--- SELECTED EXTRACT Enclosed Below ---

Is this really a good idea?
Schools in Broward and Palm Beach counties are tapping a new source of teachers: South Korea.
The Asian nation has more teachers than it needs, and the Korean government is helping them find jobs abroad, said Andrea Seidman, president of Teachers Council, a nonprofit agency that helps place instructors.
Teachers Council has helped Broward and Palm Beach find Korean teachers in recent weeks. Broward has hired three for next year; Palm Beach likely will hire five, recruitment director Marcia Andrews said. Representatives of both school districts say they want to start with just a few to see how they adapt to American life.
I wonder if we can expect to see charming and artistic works of art from the children of Florida such as this seen in South Korea:
Or how about the teachers teaching facts such as this to the children of Florida:
Consider the following question, posed to 400,000 Korean students in a grade school exam: Which of the following descriptions of Iraq after the Gulf War is incorrect?
A) Due to economic sanctions, infant mortality increased by 150 percent, and in some areas, 70 percent of newborns had leukemia.

--- End of Enclosed SELECTED EXTRACT ---

▸ **REQUIRED ACTION**: From the text on Korean teachers for Florida schools, quote word for word the stretch that opens with "Teachers Council has" and closes with "to American life.".

--- DATA BLOCK Enclosed Below ---

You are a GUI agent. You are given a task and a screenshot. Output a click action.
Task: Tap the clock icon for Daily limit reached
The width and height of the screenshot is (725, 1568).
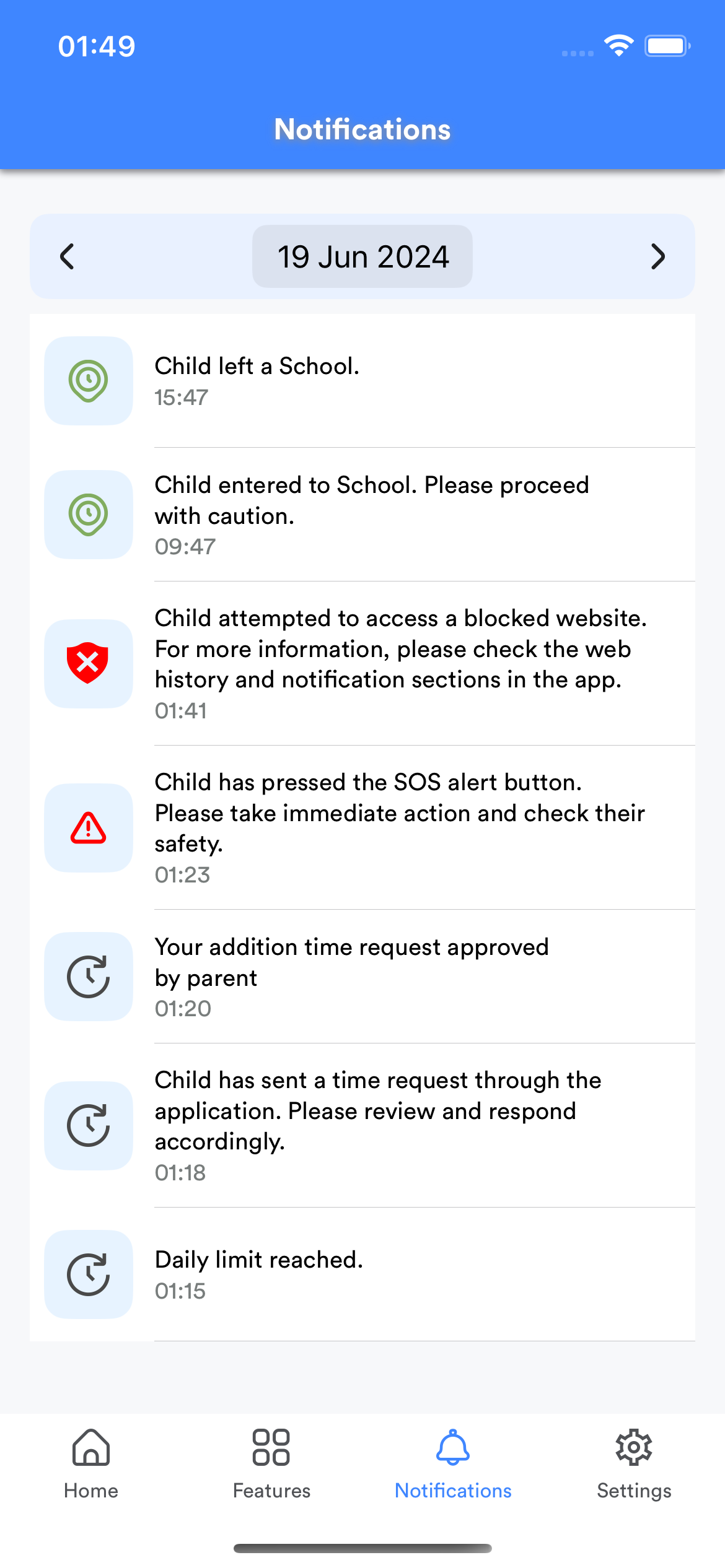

--- End of Enclosed DATA BLOCK ---

▸ **FINISHED TASK**:
Teachers Council has helped Broward and Palm Beach find Korean teachers in recent weeks. Broward has hired three for next year; Palm Beach likely will hire five, recruitment director Marcia Andrews said. Representatives of both school districts say they want to start with just a few to see how they adapt to American life.